Stored records:
• • •

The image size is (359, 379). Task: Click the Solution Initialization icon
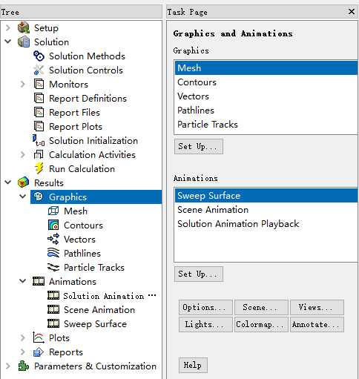pyautogui.click(x=39, y=140)
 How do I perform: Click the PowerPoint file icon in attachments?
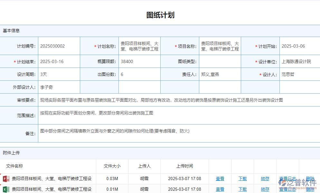click(6, 179)
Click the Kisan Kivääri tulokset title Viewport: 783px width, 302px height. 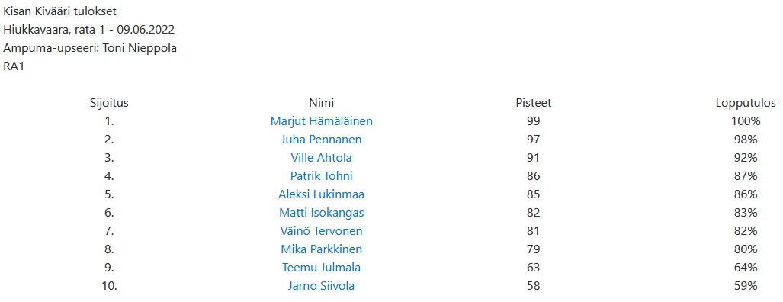pyautogui.click(x=60, y=11)
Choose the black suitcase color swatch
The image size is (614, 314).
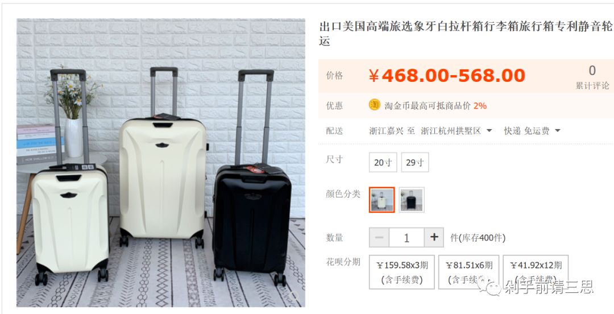412,200
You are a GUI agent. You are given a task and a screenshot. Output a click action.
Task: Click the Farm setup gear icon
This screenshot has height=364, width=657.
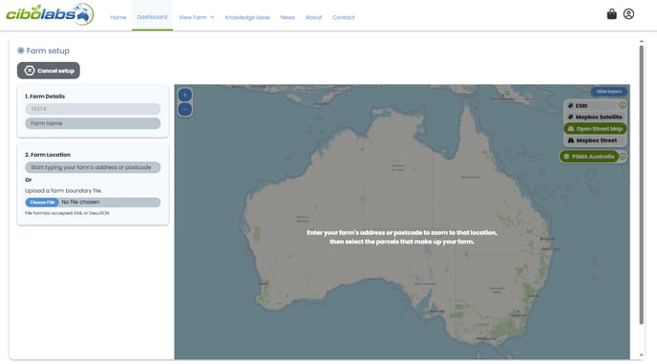(21, 51)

• • •

How to complete this task: Copy out exactly the lines between the line that contains "Task: Click the Farm setup gear icon" and the last line of the records, both ends included; leave out every picture.

Response to this exercise:
Task: Click the Farm setup gear icon
This screenshot has height=364, width=657.
(21, 51)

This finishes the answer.